(Your goal) Set down exactly the lines below, starting at the one that contains "Screen dimensions: 477x568" and ending at the one that contains "You are a computer-use agent. Image", with both of those lines included and nothing else.

Collected data
•••••

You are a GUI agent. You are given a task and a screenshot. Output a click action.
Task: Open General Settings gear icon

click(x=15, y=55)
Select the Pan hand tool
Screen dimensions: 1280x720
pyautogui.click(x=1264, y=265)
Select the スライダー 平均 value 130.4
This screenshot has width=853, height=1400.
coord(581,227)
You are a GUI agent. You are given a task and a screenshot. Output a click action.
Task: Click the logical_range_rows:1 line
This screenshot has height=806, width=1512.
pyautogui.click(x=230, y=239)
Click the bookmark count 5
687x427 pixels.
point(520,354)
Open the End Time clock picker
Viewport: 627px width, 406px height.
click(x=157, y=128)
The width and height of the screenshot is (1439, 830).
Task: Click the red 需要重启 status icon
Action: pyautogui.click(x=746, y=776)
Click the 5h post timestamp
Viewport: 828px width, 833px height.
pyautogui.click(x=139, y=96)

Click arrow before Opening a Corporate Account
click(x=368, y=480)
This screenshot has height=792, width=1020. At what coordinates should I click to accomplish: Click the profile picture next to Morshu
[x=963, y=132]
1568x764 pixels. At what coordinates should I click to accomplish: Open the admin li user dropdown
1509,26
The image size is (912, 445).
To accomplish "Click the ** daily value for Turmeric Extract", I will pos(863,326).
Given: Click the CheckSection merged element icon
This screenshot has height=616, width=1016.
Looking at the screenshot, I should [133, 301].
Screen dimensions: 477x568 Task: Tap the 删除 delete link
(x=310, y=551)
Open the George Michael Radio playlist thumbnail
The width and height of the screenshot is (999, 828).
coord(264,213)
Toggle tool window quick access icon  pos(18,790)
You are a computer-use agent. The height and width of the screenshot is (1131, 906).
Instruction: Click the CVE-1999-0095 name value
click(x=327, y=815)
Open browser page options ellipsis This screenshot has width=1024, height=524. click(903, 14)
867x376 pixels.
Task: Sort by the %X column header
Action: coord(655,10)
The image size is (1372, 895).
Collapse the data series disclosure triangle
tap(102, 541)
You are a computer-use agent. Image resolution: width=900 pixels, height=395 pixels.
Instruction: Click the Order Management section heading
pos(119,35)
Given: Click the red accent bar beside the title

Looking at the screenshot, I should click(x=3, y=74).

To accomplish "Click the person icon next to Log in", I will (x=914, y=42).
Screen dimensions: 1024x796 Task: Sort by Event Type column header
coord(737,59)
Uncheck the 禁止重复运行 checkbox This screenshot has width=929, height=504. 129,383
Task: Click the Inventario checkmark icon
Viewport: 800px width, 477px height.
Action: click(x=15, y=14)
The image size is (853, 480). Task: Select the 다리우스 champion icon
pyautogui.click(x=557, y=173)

•••••

(Result)
Screen dimensions: 477x568 Task: Tap the 删除 delete link
(x=310, y=551)
Open the George Michael Radio playlist thumbnail
The width and height of the screenshot is (999, 828).
coord(264,213)
Toggle tool window quick access icon  pos(18,790)
You are a computer-use agent. The height and width of the screenshot is (1131, 906).
Instruction: Click the CVE-1999-0095 name value
click(x=327, y=815)
Open browser page options ellipsis This screenshot has width=1024, height=524. click(903, 14)
867x376 pixels.
Task: Sort by the %X column header
Action: coord(655,10)
The image size is (1372, 895).
Collapse the data series disclosure triangle
tap(102, 541)
You are a computer-use agent. Image resolution: width=900 pixels, height=395 pixels.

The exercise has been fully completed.